Climate change seems to be buzzing these days and this afternoon’s plenary session, which also officially closed this year’s Gastein Forum, was another moment to properly address this issue. Just last week, leaders at the United Nations Climate Action Summit boosted climate action momentum, demonstrating recognition that the pace of climate action must be rapidly accelerated. And 65 countries committed to cut greenhouse gas emissions to net zero by 2050, while 70 countries announced they will either boost their national action plans by 2020 or have started the process of doing so.
But haven’t we been pledging these goals and recognizing the problem for the past years? Aren’t we already reaping what we’ve been sewing? And what’s health got to do with it?
Andy Haines, Professor of Public Health at London School of Hygiene and Tropical Medicine joined the Plenary via Skype (giving a great do-what-you-preach example reducing greatly his personal carbon footprint) and briefly presented us the evidence of what are the ongoing effects of climate change on Health. Professor Andy Haines categorized these effects into direct effects, indirect effects and climate effects mediated through social systems.

▶ [List of tasks]:
(1) In one to three sentences, explain why, according to the account of the climate change plenary, Andy Haines's participation via Skype set a do-what-you-preach example.
(2) Pick up the account of the climate change plenary after its final sentence and continue it.
These lines have no connection to the account of the climate change plenary.

Extracted data entries
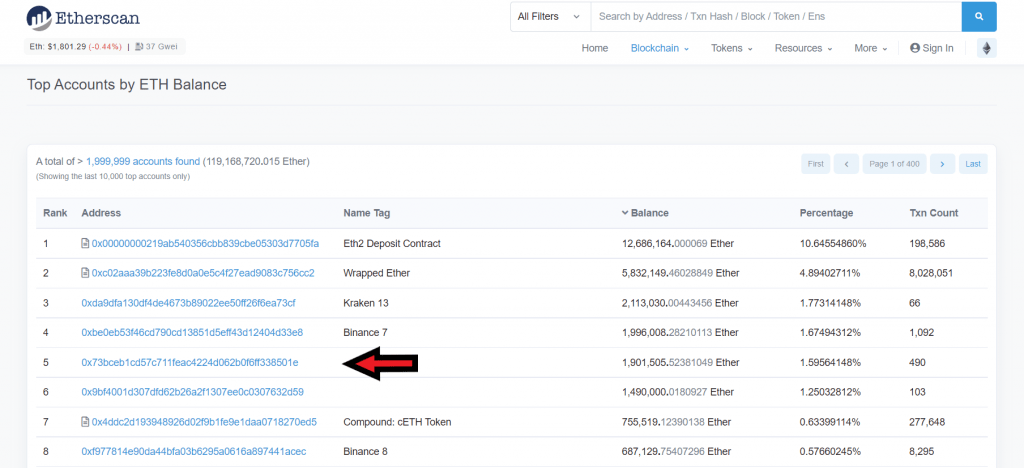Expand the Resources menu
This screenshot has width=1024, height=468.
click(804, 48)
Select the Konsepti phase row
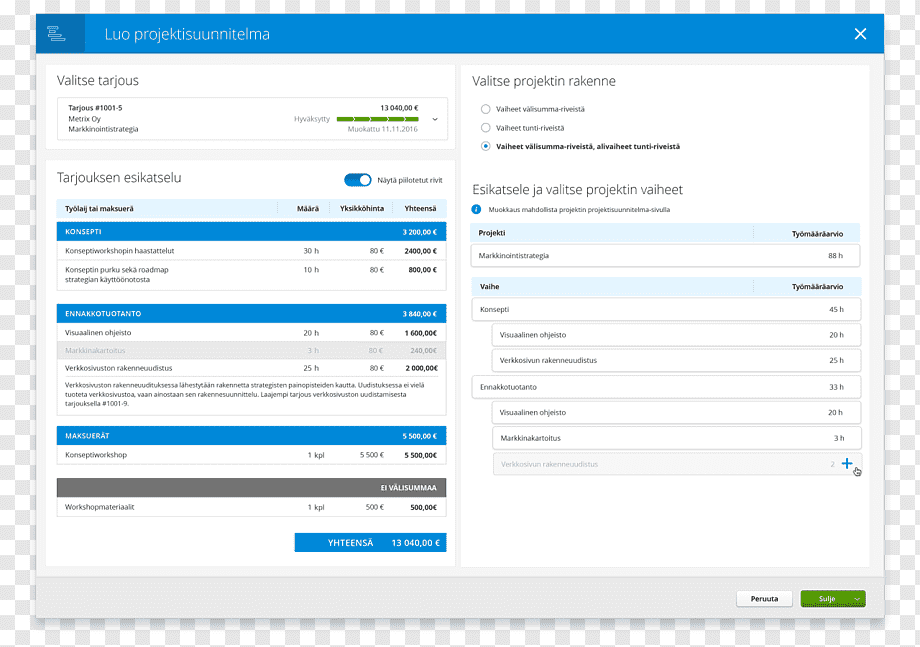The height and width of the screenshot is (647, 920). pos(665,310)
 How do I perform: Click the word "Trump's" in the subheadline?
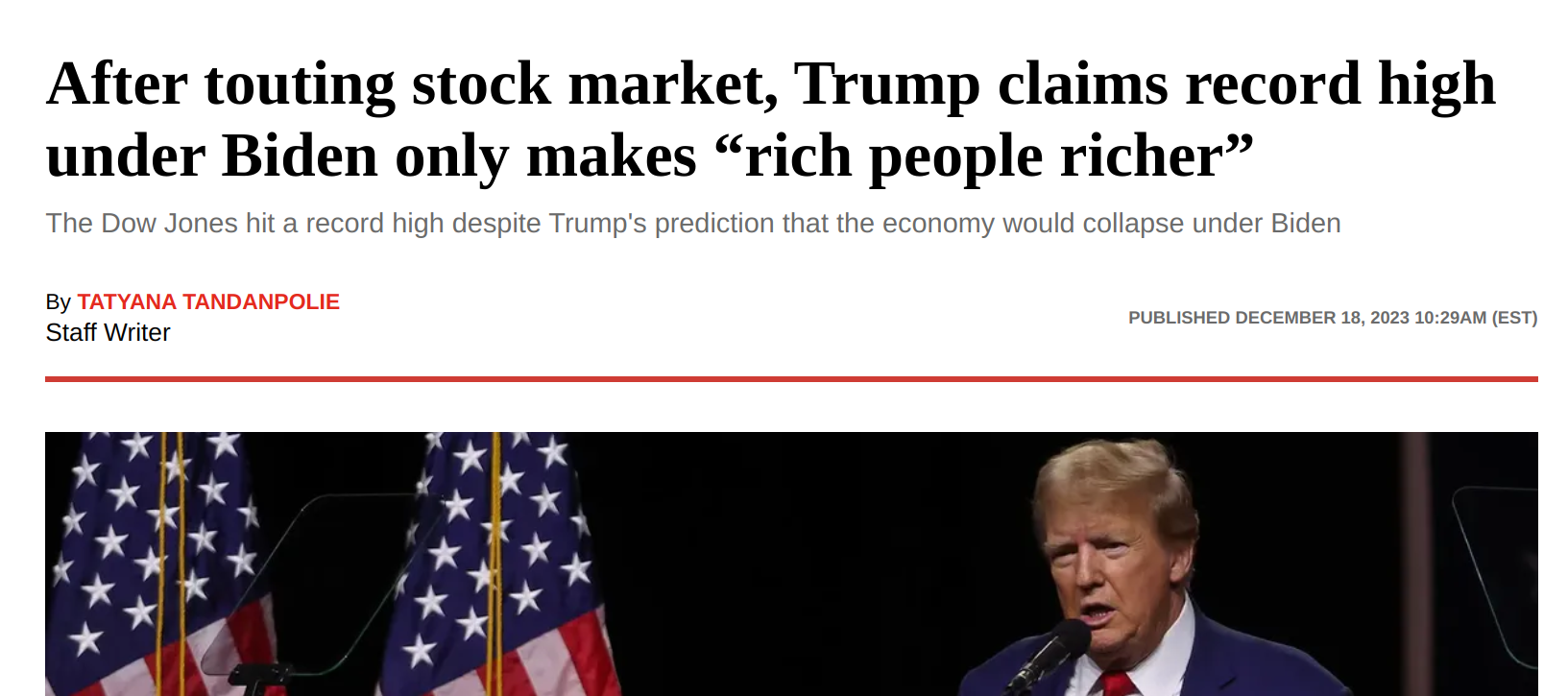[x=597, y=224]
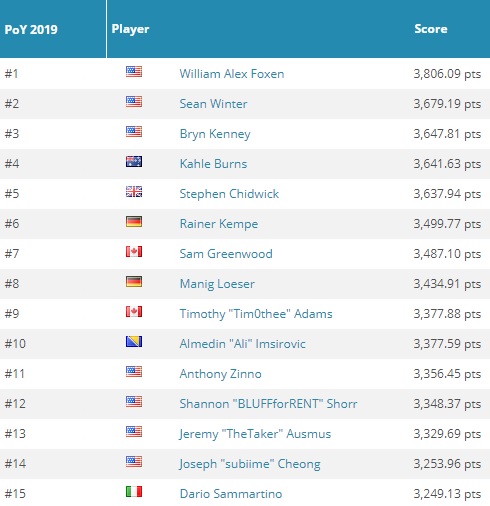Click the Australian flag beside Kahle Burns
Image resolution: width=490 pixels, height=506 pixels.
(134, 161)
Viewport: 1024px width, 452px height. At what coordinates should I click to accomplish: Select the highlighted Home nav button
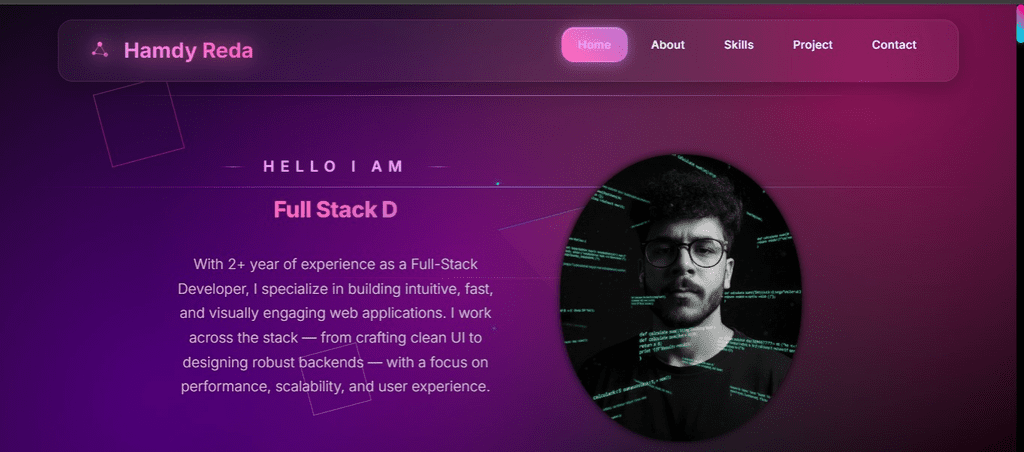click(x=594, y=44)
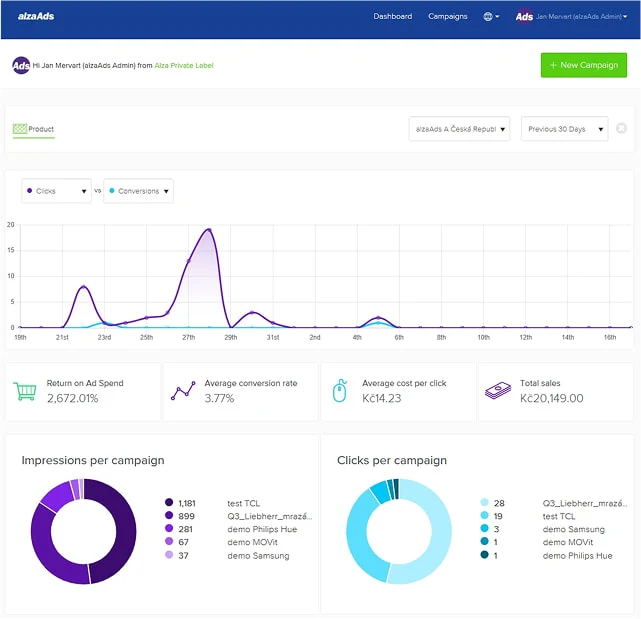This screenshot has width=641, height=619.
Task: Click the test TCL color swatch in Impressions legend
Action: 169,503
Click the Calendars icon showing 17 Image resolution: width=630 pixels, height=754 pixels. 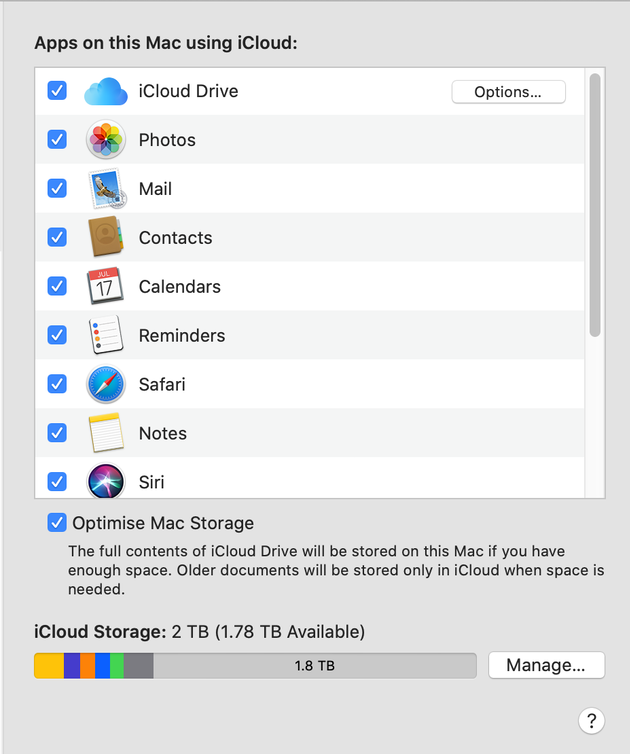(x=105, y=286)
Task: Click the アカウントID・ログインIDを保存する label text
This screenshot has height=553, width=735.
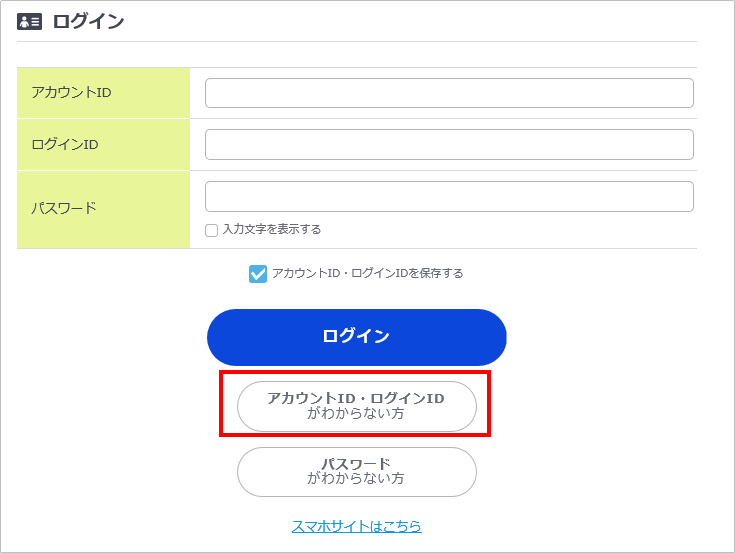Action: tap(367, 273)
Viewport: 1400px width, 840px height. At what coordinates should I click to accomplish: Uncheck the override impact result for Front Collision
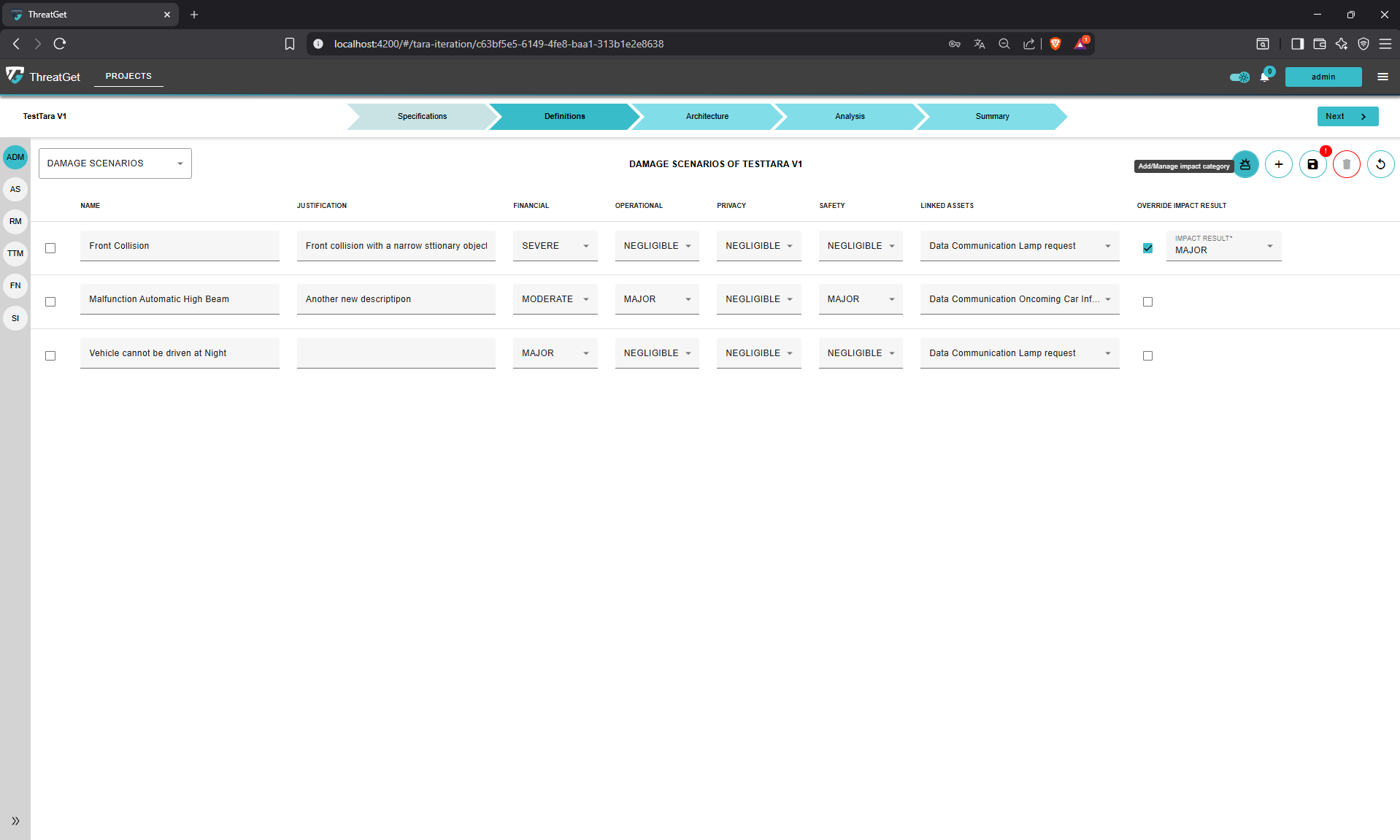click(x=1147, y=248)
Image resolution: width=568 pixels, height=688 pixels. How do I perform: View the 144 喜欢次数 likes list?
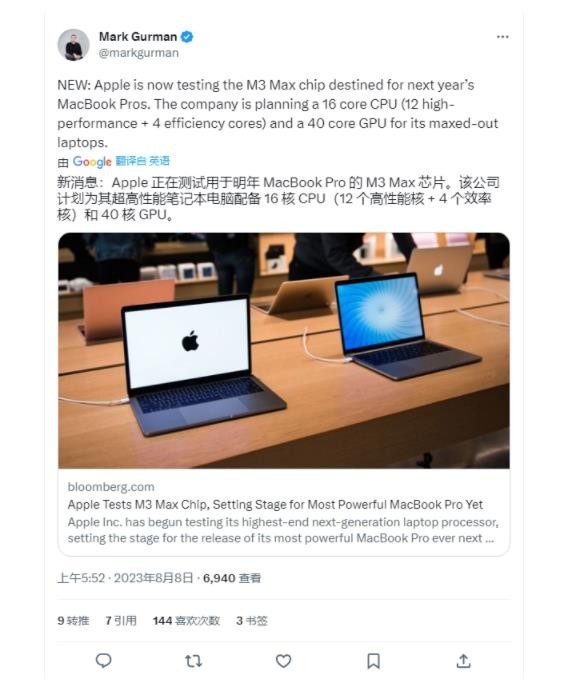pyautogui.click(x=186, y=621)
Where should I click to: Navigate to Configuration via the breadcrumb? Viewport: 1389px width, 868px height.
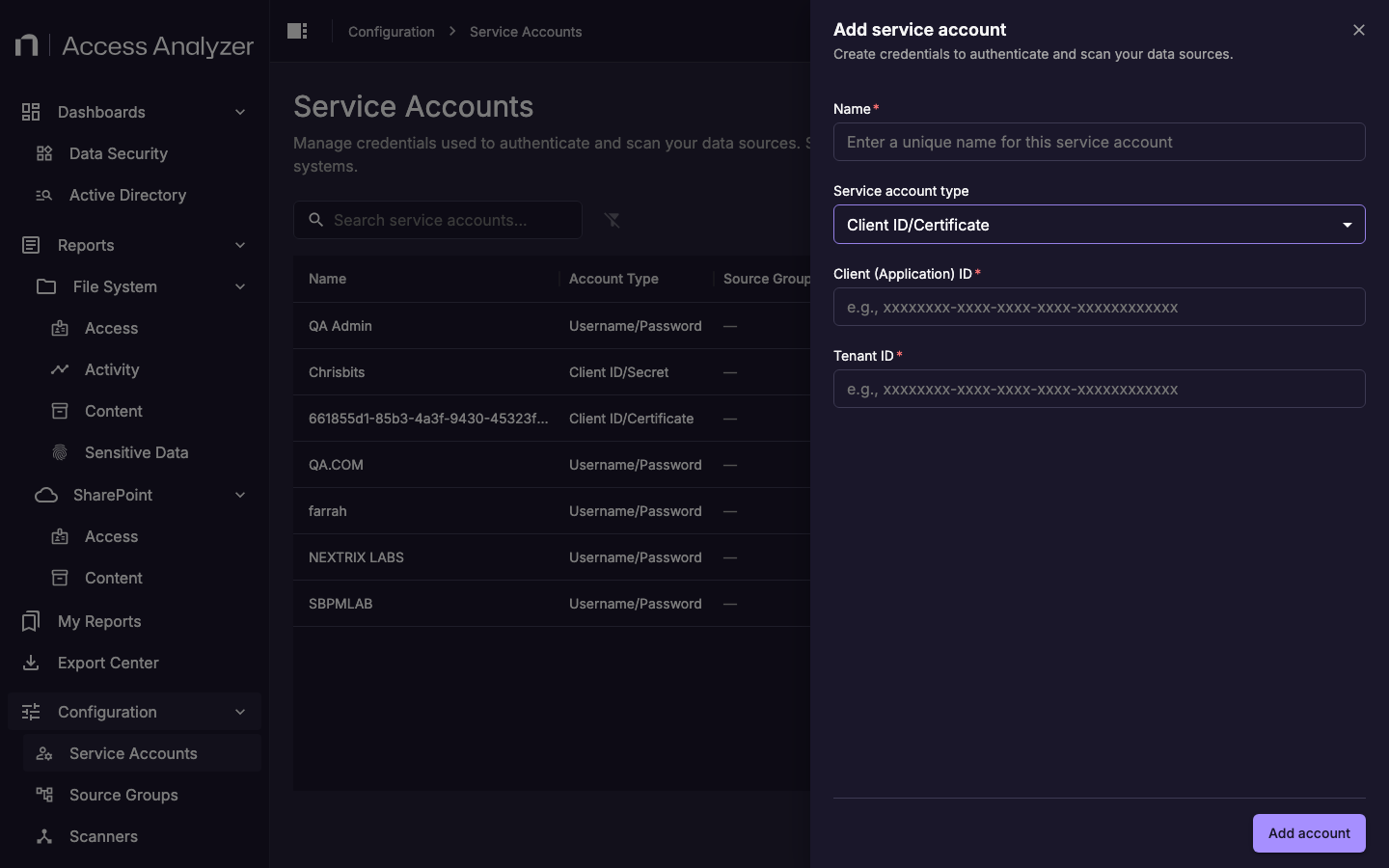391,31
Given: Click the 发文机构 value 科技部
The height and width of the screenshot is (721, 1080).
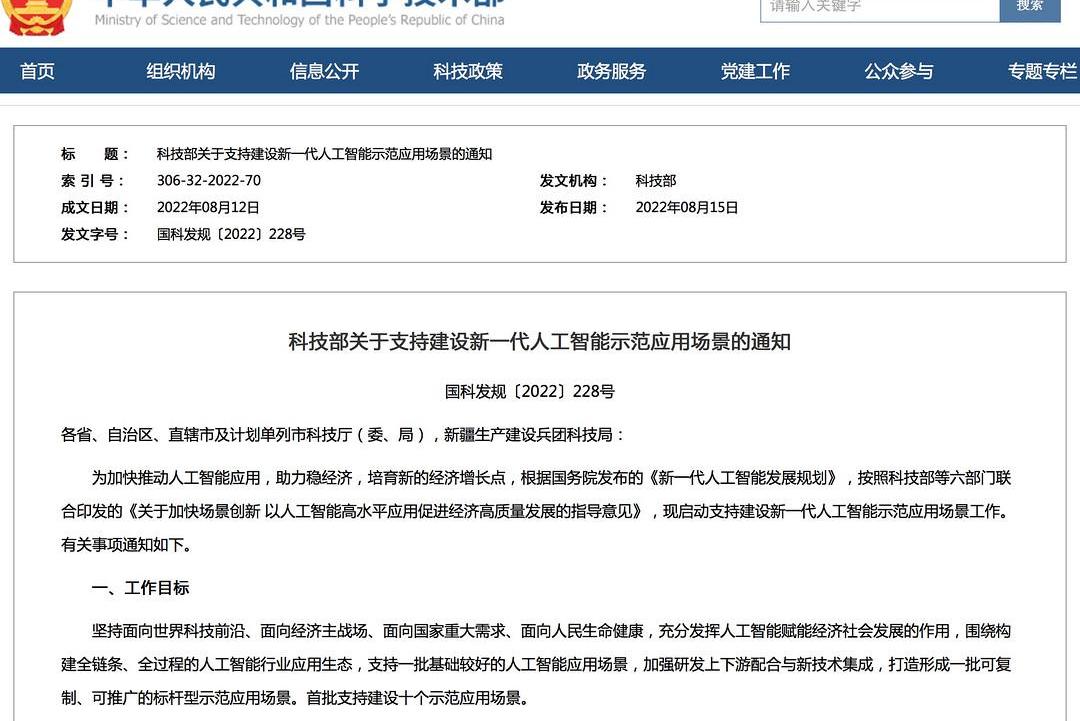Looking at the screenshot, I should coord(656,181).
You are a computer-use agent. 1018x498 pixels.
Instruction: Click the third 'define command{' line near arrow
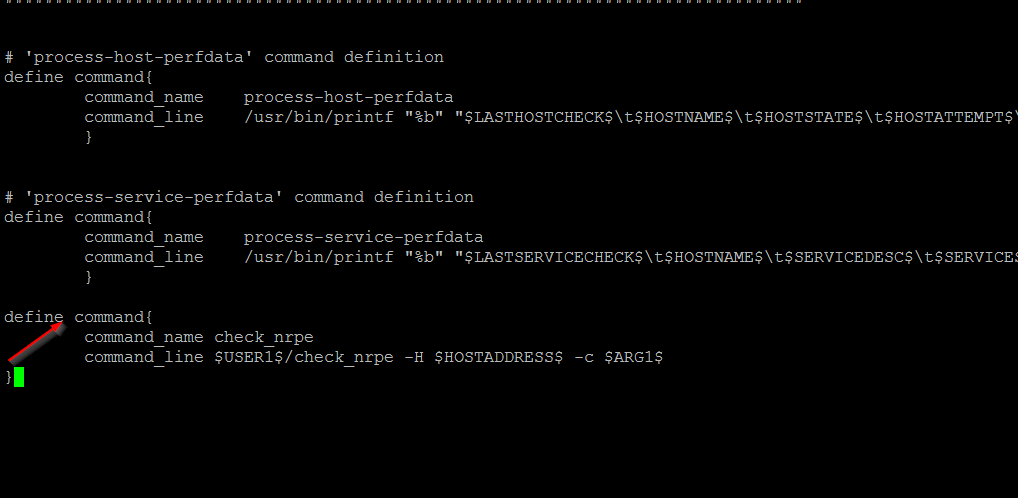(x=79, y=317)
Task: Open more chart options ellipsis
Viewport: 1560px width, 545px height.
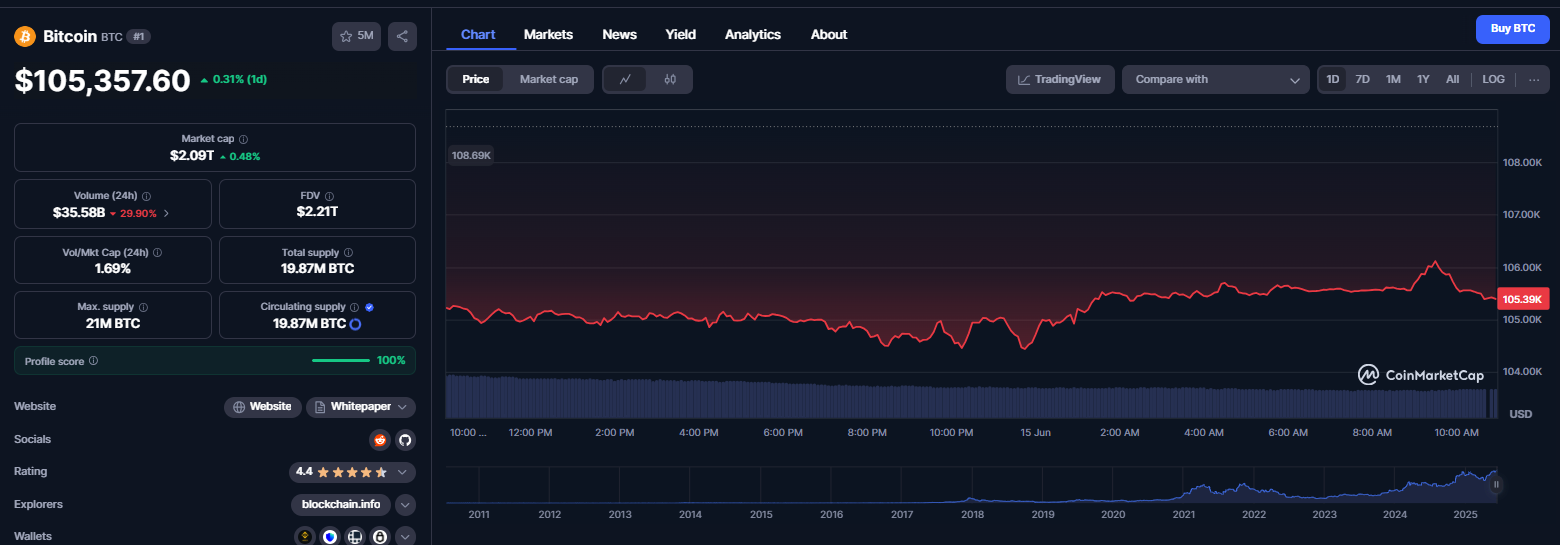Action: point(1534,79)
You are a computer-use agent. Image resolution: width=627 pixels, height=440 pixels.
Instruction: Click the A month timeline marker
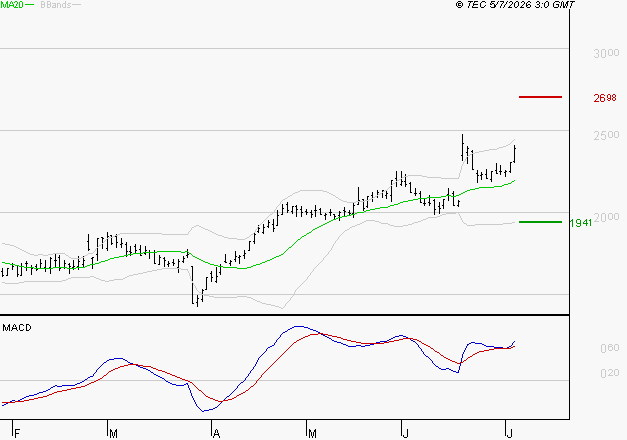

▶ [Results for the exercise]:
(1) Joining the plenary via Skype greatly reduced his personal carbon footprint. That made his participation an example of practicing the climate action under discussion.

(2)
As an example, we have been more aware of heatwaves and their effects on raising mortality, with evidence piling up, and the same with extreme cold, especially in areas with less robust housing. We have also been seeing how climate changes influence the development of epidemics. Climate extremes, especially excessive rainfall or drought can disrupt the environment bringing some animal species into closer contact with populations, or significantly increase vector breeding sites. Practical evidence of this is the enlargement of previously narrow band of desert in sub-Saharan Arica (in which Neisseria meningitides infections traditionally occur), as drought spread to involve Uganda and Tanzania.
But if we know this for several years, what’s been missing? Has the communication been effectively delivered so far? Are data scientists passing their message through? This seems to be an emerging problem now, regardless of being in the literature for more than 20 years.
In Public Health we’re used to think about prevention and the cause of the cause. Are we engaged enough in preventing all these health impacting events from happening in the first place, as we’re mounting evidence that climate change is the cause of the cause?
During this session we were also all challenged to lead the cause, using our system thinking, data analysis skills and with an eye on equity. We were urged to change the way we look at modern healthcare with a new scope on reducing carbon foot printing while maintaining efficiency, quality of care for patients and reducing the costs associated with it. It’s up to Public Health to decarbonize the way medicine is done. It’s up to us.